Scientific Methods for Health Sciences - Experiments vs. Observational Studies
In an experiment investigators apply treatment to experimental units and then proceed to observe the effect of the treatments on the experimental units. It’s an ordered procedure carried out with the goal of verifying, refuting, or establishing the validity of a hypothesis. This lecture will present a general introduction to the field of experiment and different types of experiment that we may apply in researches later. We are also going to talk about observational study, which draws inferences about the possible effect of a treatment on subjects where the assignment of subjects into a treated group versus a control group outside the control of the investigators. A general comparison between these two types of studies will be presented thereafter.
Experimental and observational studies are among the most commonly applied studies in researches. Consider a simple example of experimental study. Suppose we enrolled 200 women aged 30 who aren’t smokers and assign half of them to smoking treatment with one pack per day and the other half to no smoking treatment and kept this status for 10 years. Then the lung capacity of all the women are measured and the data is further analyzed and interpreted. Here we have an experimental study. For the other study, we find 200 women aged 30, of whom 100 are smoke free and the other half having been smoking one pack per day for 10 years and the lung capacity of those women are measured. Then the data is further analyzed and interpreted. This would be an easy example of observational study. The difference can be easily drawn from the comparison between these two studies: the assignment of subjects into a treated group versus a control group is outside the control of the investigators where in an experimental study, each subject is randomly assigned to a treated group or a control group. So, what characteristics would define experimental and observational studies in general and what would be the major difference between these two types of studies?
Experimental study: an empirical method that arbitrates between models or hypothesis and used to test existing theories or new hypotheses in order to support them or disprove them.
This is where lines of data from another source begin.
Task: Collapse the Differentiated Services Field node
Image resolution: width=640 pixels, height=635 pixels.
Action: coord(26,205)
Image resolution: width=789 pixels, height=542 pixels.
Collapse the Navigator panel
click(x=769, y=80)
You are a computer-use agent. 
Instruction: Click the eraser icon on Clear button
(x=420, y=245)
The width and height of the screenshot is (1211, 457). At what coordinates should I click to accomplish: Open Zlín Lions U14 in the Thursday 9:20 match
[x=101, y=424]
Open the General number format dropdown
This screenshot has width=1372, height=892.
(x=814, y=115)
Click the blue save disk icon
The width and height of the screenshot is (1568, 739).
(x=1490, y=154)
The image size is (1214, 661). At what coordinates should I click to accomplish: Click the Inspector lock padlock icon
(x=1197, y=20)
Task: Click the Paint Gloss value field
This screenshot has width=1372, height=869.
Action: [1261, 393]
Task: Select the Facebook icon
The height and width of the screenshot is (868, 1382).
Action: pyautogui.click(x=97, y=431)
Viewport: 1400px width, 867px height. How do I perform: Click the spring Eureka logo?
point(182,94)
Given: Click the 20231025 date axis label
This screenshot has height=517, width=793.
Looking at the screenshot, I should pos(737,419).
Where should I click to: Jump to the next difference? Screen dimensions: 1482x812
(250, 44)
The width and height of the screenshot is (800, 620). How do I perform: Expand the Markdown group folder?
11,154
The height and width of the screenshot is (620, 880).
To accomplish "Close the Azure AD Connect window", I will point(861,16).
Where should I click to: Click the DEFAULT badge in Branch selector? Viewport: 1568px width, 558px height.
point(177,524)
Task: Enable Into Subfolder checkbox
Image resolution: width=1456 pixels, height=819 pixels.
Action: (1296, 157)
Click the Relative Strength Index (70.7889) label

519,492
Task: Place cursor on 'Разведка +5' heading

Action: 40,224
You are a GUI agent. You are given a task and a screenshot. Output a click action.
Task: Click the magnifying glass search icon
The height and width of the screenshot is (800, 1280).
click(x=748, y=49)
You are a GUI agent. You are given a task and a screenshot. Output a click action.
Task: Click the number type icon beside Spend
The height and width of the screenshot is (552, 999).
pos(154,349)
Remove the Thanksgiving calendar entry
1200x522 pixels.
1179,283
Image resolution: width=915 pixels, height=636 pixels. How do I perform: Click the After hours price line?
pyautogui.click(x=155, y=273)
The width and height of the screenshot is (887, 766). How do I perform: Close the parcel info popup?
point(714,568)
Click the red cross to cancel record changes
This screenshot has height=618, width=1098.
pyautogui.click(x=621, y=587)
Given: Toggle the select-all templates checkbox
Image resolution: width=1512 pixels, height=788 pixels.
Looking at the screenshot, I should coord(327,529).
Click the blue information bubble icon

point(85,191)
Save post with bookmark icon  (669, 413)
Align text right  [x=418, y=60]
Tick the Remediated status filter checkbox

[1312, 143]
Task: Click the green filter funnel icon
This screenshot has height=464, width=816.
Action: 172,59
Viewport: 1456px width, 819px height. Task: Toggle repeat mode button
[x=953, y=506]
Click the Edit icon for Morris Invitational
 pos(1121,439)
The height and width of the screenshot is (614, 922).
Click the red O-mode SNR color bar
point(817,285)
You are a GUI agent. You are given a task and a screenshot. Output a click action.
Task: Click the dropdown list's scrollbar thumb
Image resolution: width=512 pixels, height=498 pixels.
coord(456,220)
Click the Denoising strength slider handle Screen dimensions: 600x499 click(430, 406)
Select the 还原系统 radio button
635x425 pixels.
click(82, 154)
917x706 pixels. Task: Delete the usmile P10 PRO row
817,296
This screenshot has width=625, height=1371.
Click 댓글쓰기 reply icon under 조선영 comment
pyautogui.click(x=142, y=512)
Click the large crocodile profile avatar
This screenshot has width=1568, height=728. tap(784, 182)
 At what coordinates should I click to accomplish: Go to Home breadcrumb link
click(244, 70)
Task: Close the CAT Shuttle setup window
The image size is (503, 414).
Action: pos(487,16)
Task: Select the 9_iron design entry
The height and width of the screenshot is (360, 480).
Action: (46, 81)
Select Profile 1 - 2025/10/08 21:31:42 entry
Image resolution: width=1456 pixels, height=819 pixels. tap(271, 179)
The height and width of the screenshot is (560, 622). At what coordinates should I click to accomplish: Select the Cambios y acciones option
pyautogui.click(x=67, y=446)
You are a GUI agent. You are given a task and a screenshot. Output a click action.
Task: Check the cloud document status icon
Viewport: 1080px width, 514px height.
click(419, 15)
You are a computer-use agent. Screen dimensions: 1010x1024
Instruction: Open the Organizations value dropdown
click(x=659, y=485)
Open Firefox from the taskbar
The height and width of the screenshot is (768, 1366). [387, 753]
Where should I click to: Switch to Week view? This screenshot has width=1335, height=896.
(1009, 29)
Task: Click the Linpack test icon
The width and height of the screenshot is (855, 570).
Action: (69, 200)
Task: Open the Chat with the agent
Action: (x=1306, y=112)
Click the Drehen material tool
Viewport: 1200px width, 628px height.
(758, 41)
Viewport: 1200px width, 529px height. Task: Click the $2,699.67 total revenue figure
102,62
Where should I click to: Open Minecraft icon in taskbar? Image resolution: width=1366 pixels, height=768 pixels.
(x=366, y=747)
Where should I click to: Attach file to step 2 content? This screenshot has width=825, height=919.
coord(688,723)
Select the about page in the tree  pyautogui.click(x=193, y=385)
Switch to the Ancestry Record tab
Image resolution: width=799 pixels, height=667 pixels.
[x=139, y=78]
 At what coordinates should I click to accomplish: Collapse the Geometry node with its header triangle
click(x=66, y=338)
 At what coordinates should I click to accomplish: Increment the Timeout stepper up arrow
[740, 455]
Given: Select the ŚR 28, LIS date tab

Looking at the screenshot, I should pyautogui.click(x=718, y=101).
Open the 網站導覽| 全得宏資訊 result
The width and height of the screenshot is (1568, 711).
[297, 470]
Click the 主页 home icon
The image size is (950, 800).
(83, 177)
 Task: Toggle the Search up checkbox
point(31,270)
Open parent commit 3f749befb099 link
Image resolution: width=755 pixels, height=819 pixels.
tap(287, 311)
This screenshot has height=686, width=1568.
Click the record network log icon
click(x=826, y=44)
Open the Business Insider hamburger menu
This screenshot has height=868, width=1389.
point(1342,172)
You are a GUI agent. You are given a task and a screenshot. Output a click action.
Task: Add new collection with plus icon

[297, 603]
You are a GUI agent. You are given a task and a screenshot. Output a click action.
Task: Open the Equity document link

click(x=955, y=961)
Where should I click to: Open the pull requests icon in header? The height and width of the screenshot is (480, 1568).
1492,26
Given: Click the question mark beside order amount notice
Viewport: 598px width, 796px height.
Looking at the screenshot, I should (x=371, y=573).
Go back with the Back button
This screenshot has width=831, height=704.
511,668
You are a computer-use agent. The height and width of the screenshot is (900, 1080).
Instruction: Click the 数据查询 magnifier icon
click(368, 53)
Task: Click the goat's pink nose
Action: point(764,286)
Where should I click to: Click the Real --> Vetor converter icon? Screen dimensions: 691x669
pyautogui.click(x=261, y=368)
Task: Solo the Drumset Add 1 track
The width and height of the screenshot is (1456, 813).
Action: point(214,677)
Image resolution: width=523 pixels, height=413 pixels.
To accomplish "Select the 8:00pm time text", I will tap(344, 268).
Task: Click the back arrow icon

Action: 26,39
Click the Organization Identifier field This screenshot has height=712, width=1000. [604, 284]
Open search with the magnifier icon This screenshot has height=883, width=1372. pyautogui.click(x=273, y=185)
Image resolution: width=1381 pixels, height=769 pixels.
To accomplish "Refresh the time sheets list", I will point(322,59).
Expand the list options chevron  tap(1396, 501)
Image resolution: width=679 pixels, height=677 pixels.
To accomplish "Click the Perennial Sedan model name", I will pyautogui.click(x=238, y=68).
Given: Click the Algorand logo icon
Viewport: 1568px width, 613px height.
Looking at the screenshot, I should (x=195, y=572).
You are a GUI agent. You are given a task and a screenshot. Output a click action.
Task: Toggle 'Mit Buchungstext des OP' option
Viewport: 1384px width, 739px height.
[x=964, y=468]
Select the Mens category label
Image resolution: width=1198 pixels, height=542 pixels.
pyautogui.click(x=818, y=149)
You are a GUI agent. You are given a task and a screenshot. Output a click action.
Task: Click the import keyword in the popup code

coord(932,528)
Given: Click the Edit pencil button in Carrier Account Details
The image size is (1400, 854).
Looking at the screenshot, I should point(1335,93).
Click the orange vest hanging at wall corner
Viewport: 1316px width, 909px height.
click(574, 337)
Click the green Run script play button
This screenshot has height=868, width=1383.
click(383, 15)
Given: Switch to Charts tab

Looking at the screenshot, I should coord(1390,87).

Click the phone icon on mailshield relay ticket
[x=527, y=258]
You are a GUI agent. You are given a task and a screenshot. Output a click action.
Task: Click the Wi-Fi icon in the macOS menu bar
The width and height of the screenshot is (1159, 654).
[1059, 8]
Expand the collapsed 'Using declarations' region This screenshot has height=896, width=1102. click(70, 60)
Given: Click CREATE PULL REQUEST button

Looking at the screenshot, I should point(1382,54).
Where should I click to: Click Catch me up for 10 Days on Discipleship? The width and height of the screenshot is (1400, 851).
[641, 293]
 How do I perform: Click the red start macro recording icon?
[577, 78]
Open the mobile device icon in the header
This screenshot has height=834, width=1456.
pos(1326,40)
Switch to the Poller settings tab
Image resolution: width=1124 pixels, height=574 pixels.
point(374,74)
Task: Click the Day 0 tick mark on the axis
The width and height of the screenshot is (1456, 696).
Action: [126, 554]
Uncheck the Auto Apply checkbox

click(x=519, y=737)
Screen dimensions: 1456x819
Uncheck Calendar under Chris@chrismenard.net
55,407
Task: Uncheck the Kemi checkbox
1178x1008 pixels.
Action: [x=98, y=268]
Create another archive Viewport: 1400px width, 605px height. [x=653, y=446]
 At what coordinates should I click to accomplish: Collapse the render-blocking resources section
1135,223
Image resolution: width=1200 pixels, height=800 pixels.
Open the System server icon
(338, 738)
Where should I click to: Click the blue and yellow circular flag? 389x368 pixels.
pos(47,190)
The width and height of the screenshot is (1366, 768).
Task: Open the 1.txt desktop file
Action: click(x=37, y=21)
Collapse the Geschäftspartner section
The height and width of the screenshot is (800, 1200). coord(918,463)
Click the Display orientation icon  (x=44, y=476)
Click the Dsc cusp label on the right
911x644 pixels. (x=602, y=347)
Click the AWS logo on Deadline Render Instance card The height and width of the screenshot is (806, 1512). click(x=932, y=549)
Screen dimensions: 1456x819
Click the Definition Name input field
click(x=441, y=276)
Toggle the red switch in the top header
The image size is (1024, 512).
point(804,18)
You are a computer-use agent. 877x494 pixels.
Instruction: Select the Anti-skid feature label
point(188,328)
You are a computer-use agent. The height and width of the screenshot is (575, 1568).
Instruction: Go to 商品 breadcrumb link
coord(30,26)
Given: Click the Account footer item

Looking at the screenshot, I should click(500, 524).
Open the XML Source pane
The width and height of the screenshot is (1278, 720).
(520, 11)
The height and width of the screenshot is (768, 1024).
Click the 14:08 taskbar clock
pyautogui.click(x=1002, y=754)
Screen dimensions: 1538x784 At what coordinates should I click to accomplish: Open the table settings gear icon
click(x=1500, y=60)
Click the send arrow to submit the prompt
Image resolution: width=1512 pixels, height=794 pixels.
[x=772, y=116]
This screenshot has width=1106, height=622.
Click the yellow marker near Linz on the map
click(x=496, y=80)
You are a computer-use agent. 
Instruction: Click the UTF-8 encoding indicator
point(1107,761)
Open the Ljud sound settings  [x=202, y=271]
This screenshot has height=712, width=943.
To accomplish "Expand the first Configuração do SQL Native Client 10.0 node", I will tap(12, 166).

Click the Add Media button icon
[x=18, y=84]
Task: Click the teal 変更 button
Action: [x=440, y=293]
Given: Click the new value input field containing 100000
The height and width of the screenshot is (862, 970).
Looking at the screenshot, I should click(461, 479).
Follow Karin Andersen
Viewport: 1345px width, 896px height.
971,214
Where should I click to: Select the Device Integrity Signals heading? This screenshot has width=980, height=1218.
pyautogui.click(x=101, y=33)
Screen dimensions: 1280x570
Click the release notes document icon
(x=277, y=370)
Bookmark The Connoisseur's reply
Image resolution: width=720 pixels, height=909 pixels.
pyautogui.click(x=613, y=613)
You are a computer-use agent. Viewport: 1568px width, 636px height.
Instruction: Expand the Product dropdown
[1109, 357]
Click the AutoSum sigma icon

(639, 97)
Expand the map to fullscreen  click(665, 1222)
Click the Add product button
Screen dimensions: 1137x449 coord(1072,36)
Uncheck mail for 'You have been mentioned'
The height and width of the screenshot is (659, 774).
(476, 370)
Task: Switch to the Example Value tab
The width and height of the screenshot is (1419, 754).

Controlled experiments provide researches with insight into the causal relationship by demonstrating what outcome occurs when a particular factor is manipulated. Experiments may vary from personal and informal natural comparisons, to highly controlled ones.
- Types of experimental studies:
- Controlled experiments: compare the results obtained form experimental samples against control samples, which are practically identical to the experimental sample except for the one whose effect is being tested.
- Natural experiments: rely solely on observations of the variables of the system under study, rather than manipulation of just one or a few variables as occurs in controlled experiments.
- Field experiments: named to draw a contrast with laboratory experiments, which enforce scientific control by testing a hypothesis in the artificial and highly controlled setting of a laboratory. It is often used in social sciences, and especially in economic analyses o education.
Observational Study draws inferences about the possible effect of a treatment on subjects where the assignment of subjects into a treated group versus a control group is outside the control of the investigator. *Types of observational studies:
- Case-control study: originally developed in epidemiology, where two existing groups differing in outcome are identified and compared on the basis of some supposed causal attribute.
- Cross-sectional study: involves data collection from a population, or a representative subset, at one specific point in time.
- Longitudinal study: correlational research study that involves repeated observations of the same variables over long periods of time.
- Cohort study (panel study): a particular form of longitudinal study where a group of patients is closely monitored over a span of time.
- Ecological study: an observational study in which at least one variable is measured at the group level.
Degree of usefulness and reliability: though observational studies can’t be used as reliable sources to make statements of fact about the ‘safety, efficacy, or effectiveness’ of a practice, they can still be used for:
- (1) provide information on real world use and practice;
- (2) detect signals about the benefits and risk of use in the general population;
- (3) help formulate hypotheses to be tested in subsequent experiments;
- (4) provide part of the community-level data needed to design more informative pragmatic clinical trials; (5) inform clinical practice.
- Bias and compensating methods:
When a randomized experiment cannot be carried out, the alternative line of investigation suffers from the problem that the decision of which subjects receive the treatment is not entirely random and thus is a potential source of bias. A major challenge in conducting observational studies is to draw inferences that are acceptably free from influences by overt biases, as well as to assess the influence of potential hidden biases. An observer of an uncontrolled experiment records potential factors and the data output: the goal is to determine the effects of the factors. Sometimes the recorded factors may not be directly causing the differences in the output. Also, recorded or unrecorded factors may be correlated which may yield incorrect conclusions. Finally, as the number of recorded factors increases, the likelihood increases that at least one of the recorded factors will be highly correlated with the data output simply by chance.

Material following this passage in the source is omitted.